Por volta do ano de 1890, o jovem Thomas Mann, nessa altura aluno do Liceu de Lübeck, apaixona-se pelo colega Armin Martens — que, ao receber um poema e uma confissão de amor, se ri dele. Martens mostra a Thomas Mann não apenas que os seus sentimentos não são recíprocos, mas que considera esse amor errado e perverso. Thomas Mann carregará essa rejeição a vida inteira. Uma e outra vez transformará os perigos do amor em literatura.
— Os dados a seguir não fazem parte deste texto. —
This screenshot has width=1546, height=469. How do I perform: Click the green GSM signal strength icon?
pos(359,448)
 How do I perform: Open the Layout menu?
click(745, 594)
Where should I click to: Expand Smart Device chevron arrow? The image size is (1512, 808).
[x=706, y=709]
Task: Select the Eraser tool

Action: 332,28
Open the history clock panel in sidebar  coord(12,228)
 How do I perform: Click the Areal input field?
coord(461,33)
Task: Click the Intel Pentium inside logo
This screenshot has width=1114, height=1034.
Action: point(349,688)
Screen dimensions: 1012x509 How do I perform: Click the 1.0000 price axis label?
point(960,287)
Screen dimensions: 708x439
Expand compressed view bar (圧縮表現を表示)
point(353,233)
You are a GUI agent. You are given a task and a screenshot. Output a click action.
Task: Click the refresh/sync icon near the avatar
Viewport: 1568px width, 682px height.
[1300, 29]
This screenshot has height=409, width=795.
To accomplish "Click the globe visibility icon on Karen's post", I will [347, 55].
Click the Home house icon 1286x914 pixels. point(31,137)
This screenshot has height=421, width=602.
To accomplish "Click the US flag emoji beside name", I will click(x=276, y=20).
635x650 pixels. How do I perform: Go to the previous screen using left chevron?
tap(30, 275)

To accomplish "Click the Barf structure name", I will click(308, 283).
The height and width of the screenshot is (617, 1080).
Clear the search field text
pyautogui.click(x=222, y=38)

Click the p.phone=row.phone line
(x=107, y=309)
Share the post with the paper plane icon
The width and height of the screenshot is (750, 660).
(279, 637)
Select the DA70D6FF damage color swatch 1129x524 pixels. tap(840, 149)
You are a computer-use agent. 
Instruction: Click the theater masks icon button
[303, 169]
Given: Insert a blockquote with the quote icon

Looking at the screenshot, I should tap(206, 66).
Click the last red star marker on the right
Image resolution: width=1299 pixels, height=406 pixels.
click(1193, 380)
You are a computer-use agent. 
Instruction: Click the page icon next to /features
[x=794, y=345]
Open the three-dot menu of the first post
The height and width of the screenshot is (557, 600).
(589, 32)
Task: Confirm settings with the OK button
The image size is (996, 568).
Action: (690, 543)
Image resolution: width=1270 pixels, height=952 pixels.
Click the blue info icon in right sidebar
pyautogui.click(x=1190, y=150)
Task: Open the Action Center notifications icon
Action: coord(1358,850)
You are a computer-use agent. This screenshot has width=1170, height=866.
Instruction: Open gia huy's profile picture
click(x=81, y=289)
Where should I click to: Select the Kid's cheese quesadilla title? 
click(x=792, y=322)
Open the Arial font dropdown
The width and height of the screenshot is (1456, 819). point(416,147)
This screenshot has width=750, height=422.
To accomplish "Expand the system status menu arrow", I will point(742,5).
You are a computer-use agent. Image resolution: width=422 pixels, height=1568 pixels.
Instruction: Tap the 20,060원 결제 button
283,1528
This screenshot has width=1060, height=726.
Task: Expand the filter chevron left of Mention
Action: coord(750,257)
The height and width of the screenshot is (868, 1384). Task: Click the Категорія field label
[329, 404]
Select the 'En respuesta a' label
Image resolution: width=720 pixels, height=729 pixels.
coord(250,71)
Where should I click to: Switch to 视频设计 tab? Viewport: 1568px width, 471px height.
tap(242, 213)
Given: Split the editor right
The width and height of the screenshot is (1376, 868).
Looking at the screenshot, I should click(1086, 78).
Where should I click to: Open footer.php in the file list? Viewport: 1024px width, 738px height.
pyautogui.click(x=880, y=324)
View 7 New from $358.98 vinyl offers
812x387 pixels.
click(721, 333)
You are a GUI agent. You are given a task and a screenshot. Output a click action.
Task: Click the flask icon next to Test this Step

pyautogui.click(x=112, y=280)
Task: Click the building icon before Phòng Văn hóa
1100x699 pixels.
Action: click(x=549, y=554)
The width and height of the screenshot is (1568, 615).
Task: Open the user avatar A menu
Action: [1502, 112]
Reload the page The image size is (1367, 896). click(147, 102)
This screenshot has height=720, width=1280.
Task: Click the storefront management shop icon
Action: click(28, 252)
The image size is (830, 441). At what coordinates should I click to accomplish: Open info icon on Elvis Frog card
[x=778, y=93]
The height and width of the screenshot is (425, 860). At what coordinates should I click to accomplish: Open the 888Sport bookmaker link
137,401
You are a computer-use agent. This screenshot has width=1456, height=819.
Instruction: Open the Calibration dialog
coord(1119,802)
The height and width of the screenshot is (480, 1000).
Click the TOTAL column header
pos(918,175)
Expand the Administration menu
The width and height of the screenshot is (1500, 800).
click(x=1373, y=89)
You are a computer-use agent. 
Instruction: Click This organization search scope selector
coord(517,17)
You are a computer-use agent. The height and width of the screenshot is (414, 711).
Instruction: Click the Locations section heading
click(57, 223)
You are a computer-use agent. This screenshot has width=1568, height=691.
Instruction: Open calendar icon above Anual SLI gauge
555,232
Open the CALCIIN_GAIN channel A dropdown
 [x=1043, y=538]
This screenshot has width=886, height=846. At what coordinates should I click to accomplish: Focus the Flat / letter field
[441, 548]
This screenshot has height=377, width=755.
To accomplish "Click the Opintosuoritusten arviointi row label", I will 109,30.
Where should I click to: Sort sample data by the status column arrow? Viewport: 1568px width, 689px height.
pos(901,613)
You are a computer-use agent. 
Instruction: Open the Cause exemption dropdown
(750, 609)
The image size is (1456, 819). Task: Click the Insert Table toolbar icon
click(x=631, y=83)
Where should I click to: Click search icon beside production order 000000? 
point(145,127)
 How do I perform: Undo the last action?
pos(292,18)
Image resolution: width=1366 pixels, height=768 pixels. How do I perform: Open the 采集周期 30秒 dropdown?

A primeira grande ofensa será para Thomas Mann uma experiência iniciática, com a seguinte lição: o amor tem de permanecer secreto. Quando, tempos mais tarde, se apaixona pelo colega Williram Timpe, as coisas passam-se de outra maneira. O contacto consiste apenas no empréstimo cortês de um lápis para a aula de desenho — mas Thomas Mann guarda por longo tempo as aparas do lápis afiado como recordação do seu amor por Willri. A segunda lição é a seguinte: o amor à distância é mais seguro. Anos depois, Thomas Mann retomará a história do lápis e do amor secreto no seu romance A Montanha Mágica, no qual a atribui ao protagonista Hans Castorp. Ao longo do livro, um lápis tornar- -se-á o objecto simbólico central do romance. O pedido de um lápis conduz à primeira aproximação pessoal entre Castorp e a mulher por quem se apaixonou, a russa Clawdia Chauchat, que lhe recorda os colegas que amou antes; este lápis, além do mais, sugere aos leitores do romance que Hans e Clawdia passarão a noite juntos na cama. A discreta aventura em torno de um lápis, quando Thomas Mann era aluno de liceu, tornar-se-á literatura mundial.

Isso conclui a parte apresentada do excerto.